Im Halbkreis ist auf der Bühne eine Zuschauertribüne aufgebaut, die rechts und links bis zum Rand reicht und so mit dem Saal ein gemeinsames Rund bildet. Langsam füllen sich die Ränge des Eisstadions bis auf den letzten Platz. Alle Darstellenden haben Bilder von verstorbenen Menschen dabei, vereinen sich mit ihrem individuellen Schmerz zum gemeinsamen Trauern.
In „Messa da Requiem“ finden in Hannover zwischen Verdis Musik rein gesprochene Teile statt, so wie es auch in der Messe üblich ist, wie sie in der Kirche stattfindet. In der Staatsoper sind es poetische, assoziativ aufgebaute Sprechteile mit Texten von Martin Mutschler, bis 2023 Dramaturg an der Staatsoper Hannover, seit 2023 Leiter des JOiN (Junge Oper im Nord). Die Texte verarbeiten Verlust, Tod und Trauer und zeigen, wie unterschiedlich Menschen mit diesen Themen umgehen.

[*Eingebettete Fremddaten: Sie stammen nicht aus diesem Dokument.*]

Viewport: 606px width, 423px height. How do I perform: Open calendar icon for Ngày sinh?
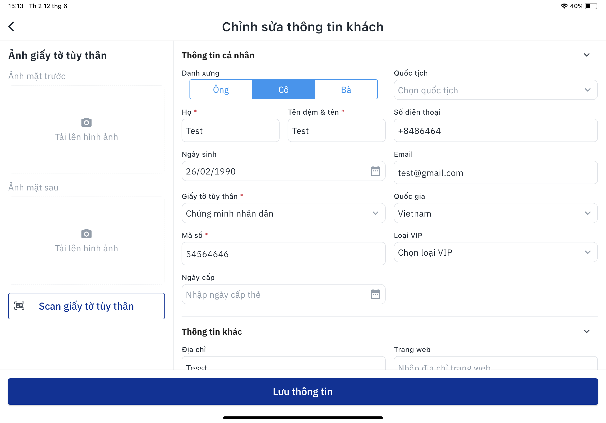pyautogui.click(x=375, y=171)
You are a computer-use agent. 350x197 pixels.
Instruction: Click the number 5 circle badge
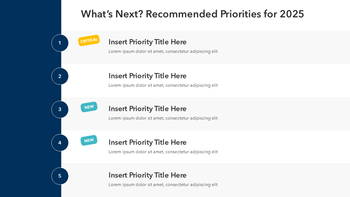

Figurenentwicklung aus der Musik
Auf der Basis der vier Solist:innen hat Elisabeth Stöppler mit ihrem Team Figuren entwickelt, die dem Publikum verschiedene Haltungen zu Tod und Trauer nahebringen. Grundlage für die Charakterisierung der Solist:innenstimmen bietet Verdis Musik, darauf aufgebaut sind die Figuren mit Farben durch die Kostüme von Gesine Völlm weiter beschrieben: Gelb für S (Sopranistin Barno Ismatullaeva), Blau für A (Altistin Monika Walerowicz), Schwarz für B (Bass Shavleg Armasi) und Weiß für T (Tenor José Simerilla Romero). Die Farben zeichnen die Wesenszüge der vier, werden in ihrer Entwicklung unterstrichen, zum Beispiel wenn der leichtlebigere T einen silbernen Glitzeranzug anzieht: „Ich stell mich in den Regen, um zu leben! Erkenne dich, doch nicht zu lang! Verpasse nicht die Welt!“
Eine fünfte Figur ergänzt die Reihe um weitere Eigenschaften und gesellschaftliche Merkmale: X, eine reine Sprechrolle, dargestellt von Heinrich Horwitz, einem:r nichtbinären Darsteller:in. Anders als die vier Solist:innen und der gesamte gewaltige Chor und Extrachor (Leitung: Lorenzo Da Rio) „muss“ diese Figur in Rot als einzige ohne Musik auskommen, spiegelt dem primär binär gedachten Gesellschaftsbild (auch in der Oper) eine Alternative, denn X steht unter anderem für „divers“, worauf auch das Programmheft hinweist.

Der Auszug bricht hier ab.